◆ What is asked:
Locate each line below that contains the word "title", and copy every such line in full.
+++
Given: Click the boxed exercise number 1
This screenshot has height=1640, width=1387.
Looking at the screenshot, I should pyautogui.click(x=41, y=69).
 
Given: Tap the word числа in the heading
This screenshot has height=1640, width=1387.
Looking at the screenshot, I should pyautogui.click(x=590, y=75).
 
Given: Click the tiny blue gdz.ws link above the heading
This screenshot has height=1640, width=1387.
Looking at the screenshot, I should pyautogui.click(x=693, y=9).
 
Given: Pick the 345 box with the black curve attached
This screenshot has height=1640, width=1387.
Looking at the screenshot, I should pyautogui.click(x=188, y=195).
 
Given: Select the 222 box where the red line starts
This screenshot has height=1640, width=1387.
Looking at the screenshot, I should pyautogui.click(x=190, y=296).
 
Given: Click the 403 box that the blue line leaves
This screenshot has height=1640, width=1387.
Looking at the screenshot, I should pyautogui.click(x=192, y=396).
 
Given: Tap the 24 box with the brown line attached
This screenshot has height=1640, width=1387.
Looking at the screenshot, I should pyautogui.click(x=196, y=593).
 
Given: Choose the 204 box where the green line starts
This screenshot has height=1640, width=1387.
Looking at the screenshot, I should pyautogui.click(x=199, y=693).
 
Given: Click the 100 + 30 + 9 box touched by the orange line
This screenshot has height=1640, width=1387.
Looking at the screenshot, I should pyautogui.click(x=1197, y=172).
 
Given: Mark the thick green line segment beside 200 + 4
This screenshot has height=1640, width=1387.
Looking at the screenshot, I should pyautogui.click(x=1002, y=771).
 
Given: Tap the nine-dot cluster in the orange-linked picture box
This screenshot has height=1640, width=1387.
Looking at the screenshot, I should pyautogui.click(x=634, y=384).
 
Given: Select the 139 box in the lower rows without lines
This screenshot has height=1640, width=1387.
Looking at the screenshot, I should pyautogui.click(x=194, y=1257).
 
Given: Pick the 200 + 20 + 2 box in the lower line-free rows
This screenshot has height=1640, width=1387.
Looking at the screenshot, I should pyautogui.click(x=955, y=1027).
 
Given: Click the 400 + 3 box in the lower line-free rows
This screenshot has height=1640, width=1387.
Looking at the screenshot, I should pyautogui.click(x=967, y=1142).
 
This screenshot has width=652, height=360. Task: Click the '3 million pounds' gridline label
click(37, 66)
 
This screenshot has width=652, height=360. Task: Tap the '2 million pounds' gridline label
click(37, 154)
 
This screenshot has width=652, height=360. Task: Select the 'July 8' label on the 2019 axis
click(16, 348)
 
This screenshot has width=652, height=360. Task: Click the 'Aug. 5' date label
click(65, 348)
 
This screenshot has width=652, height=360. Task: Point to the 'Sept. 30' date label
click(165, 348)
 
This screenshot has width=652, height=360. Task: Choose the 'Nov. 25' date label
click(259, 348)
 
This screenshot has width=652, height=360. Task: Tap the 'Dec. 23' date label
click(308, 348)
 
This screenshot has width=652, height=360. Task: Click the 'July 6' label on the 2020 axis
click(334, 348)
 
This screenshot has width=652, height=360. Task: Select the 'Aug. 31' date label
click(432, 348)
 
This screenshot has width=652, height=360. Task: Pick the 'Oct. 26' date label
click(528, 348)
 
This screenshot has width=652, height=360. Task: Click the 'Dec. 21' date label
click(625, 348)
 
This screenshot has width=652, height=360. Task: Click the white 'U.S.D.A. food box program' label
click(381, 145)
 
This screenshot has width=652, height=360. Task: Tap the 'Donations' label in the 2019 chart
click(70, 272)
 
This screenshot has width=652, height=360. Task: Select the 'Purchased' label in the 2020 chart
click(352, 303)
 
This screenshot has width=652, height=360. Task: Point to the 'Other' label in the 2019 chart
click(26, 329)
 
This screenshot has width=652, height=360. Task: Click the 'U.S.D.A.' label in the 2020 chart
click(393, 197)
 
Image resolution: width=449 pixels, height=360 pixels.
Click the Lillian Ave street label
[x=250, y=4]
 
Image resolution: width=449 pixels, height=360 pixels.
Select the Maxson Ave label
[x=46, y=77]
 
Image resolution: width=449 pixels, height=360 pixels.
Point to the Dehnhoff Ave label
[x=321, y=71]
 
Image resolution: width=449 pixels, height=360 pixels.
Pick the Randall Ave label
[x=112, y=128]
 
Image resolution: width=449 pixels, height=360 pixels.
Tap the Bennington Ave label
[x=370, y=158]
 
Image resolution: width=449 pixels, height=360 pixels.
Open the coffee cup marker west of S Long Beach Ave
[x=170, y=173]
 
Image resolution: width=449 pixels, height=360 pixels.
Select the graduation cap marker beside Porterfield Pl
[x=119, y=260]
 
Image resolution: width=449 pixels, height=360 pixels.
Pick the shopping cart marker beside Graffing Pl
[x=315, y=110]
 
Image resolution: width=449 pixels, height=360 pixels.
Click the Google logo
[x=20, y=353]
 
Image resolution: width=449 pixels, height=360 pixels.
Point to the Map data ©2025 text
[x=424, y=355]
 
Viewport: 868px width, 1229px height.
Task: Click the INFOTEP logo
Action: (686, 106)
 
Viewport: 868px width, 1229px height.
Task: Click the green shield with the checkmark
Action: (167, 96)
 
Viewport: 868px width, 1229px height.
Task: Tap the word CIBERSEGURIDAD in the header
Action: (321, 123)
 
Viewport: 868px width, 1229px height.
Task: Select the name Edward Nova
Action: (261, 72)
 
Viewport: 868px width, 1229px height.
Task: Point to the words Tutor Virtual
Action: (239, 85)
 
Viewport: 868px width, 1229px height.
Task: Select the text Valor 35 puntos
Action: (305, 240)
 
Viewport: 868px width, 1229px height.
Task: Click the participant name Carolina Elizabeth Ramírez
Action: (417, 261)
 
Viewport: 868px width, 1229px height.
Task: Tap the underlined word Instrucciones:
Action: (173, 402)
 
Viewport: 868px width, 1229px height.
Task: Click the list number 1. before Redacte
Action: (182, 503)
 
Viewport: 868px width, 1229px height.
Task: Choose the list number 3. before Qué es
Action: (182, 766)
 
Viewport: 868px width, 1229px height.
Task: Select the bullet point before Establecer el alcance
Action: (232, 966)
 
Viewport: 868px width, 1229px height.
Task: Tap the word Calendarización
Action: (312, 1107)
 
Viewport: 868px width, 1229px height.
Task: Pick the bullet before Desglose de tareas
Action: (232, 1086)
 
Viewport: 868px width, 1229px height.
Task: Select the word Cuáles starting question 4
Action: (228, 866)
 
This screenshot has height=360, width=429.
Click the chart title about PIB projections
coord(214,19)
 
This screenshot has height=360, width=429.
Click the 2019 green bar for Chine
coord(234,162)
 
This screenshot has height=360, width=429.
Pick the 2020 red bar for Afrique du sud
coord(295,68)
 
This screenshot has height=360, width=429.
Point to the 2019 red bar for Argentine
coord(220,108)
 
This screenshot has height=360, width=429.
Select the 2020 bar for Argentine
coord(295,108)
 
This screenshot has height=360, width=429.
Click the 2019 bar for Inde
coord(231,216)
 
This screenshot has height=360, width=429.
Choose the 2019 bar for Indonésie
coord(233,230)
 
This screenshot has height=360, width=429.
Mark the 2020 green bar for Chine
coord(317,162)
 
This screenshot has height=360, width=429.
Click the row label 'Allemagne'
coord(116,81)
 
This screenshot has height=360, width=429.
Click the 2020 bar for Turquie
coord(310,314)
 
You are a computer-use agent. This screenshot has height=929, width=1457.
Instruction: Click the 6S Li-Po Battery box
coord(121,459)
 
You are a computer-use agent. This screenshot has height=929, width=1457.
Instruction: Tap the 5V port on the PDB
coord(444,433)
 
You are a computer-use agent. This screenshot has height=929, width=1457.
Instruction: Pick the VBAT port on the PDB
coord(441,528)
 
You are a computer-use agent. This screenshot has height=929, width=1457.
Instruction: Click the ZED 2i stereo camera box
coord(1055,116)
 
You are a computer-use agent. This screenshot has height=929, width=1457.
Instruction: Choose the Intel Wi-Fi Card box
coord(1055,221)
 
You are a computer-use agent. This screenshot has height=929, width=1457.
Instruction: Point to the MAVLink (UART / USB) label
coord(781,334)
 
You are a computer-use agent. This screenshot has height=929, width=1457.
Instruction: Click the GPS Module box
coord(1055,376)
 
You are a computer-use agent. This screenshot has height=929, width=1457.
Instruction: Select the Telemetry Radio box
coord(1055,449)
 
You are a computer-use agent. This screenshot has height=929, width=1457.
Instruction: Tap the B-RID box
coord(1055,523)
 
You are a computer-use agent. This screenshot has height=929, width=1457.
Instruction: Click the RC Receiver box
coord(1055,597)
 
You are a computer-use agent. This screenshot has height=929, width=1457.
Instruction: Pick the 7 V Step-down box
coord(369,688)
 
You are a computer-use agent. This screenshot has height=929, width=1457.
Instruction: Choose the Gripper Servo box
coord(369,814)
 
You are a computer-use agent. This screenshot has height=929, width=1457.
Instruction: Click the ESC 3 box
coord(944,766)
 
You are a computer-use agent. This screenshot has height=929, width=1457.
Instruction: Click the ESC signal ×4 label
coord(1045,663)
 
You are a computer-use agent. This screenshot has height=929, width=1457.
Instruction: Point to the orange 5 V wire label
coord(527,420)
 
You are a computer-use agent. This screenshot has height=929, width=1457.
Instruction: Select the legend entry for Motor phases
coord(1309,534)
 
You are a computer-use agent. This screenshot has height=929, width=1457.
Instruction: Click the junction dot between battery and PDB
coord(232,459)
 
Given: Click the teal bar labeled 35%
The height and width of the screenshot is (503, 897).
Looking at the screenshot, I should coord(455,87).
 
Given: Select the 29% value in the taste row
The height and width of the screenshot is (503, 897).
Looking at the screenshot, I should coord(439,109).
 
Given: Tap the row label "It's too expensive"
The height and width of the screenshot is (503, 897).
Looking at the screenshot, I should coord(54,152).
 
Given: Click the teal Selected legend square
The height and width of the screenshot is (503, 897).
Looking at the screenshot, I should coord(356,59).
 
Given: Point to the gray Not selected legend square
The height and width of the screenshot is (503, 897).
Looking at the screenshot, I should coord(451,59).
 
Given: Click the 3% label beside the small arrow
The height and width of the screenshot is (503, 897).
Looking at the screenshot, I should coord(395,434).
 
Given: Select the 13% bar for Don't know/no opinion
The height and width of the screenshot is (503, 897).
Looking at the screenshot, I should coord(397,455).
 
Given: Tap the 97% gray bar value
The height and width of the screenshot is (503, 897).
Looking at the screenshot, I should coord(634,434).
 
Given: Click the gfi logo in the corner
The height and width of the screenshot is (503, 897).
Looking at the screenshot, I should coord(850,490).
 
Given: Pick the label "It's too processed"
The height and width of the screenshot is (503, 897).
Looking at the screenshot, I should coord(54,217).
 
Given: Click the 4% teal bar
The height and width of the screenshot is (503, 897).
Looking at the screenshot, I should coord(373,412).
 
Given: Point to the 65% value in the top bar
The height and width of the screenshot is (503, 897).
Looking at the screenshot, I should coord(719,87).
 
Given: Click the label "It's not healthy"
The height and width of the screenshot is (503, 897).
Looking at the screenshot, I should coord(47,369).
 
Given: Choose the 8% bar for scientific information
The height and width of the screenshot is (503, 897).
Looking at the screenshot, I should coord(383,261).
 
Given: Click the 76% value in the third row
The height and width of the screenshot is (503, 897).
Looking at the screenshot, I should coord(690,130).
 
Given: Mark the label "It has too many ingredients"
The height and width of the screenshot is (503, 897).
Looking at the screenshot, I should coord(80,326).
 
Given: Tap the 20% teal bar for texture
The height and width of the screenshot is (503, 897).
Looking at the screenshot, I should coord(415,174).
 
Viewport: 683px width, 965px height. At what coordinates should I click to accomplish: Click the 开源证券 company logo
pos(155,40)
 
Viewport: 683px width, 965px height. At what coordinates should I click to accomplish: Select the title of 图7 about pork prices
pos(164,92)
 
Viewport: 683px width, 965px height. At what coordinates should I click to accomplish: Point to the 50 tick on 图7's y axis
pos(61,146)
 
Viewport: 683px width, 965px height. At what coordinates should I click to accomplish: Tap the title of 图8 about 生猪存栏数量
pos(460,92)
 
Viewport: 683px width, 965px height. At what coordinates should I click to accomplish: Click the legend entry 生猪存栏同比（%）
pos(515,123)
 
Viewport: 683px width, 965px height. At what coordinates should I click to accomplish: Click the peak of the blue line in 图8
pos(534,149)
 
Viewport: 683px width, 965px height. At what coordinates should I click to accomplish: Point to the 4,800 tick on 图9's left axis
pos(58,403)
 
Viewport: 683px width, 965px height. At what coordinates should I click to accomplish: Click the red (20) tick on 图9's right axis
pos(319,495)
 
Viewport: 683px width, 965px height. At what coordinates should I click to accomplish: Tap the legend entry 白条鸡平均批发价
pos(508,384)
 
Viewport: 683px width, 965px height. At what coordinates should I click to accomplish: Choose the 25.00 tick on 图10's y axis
+++
◆ Output for this exercise:
Click the chart title about PIB projections
Viewport: 683px width, 965px height. At what coordinates should I click to accomplish: Select the title of 图7 about pork prices
Viewport: 683px width, 965px height. At what coordinates should I click to accomplish: Tap the title of 图8 about 生猪存栏数量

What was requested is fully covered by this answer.